GDF15 attenuates Parkinson's disease progression via suppressing the activation of cGAS-STING pathway.

Abstract

Growth differentiation Factor 15 (GDF15) plays an important role in the innate immune response. However, whether GDF15 could regulate Parkinson's disease (PD) remains unknown. In this study, we explored the function and underlying molecular mechanisms of GDF15 in PD. The protein and mRNA expressions were examined applying immunofluorescence staining, Western blot and qRT-PCR. Ferrous iron content was also assessed using an iron assay kit. The effect of GDF15 knockdown on mitochondrial membrane potential, ROS level, intracellular Fe²⁺ level and mitochondrial permeability transition pore opening in PD cell model was evaluated utilizing JC-1 staining, DCFH-DA fluorescent probe, ferro orange staining and calcein AM + Co²⁺ quencher staining.

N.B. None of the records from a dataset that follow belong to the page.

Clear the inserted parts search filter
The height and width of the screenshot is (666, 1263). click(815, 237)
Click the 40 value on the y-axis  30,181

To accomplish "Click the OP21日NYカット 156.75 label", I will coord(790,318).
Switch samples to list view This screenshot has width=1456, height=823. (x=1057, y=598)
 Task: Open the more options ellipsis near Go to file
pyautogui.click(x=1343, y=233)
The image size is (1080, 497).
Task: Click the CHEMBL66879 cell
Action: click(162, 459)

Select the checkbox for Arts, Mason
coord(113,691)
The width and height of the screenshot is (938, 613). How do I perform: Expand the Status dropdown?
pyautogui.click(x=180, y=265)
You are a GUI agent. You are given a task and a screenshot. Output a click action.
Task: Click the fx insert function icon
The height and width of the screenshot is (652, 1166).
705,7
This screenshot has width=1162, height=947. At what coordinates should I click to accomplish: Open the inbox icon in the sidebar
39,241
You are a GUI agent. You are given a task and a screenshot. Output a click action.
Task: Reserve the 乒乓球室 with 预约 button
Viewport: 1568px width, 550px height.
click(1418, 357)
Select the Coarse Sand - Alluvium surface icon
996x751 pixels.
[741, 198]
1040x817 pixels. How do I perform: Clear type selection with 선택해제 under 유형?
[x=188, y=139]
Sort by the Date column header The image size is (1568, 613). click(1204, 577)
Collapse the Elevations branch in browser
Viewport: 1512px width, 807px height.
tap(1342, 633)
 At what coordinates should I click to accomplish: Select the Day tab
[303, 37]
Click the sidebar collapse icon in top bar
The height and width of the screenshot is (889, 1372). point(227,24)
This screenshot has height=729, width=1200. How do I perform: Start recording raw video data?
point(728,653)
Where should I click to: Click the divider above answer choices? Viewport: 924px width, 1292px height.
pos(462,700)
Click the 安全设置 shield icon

GDF15 was upregulated in the substantia nigra and striatum of PD mice and MPP⁺-caused SH-SY5Y cells. GDF15 knockdown aggravated parkinsonian symptoms in PD mice. Moreover, GDF15 knockdown aggravated dopamine neuronal damage, and promoted ferroptosis and inflammation in PD in vivo and in vitro. Besides, GDF15 knockdown could activate cGAS-STING pathway in vivo and in vitro PD model. We also found that the treatment of RU.521 could reverse the effect of GDF15 knockdown on dopamine neuronal damage, inflammation and ferroptosis in MPP⁺-induced SH-SY5Y cells. Similarly, the treatment of SR-717 could reverse the effect of GDF15 overexpression on dopamine neuronal damage, inflammation and ferroptosis in MPP⁺-induced SH-SY5Y cells. The results of this study demonstrated that GDF15 could attenuate dopamine neuronal damage, and inhibit ferroptosis and inflammation in PD via suppressing cGAS-STING pathway activation.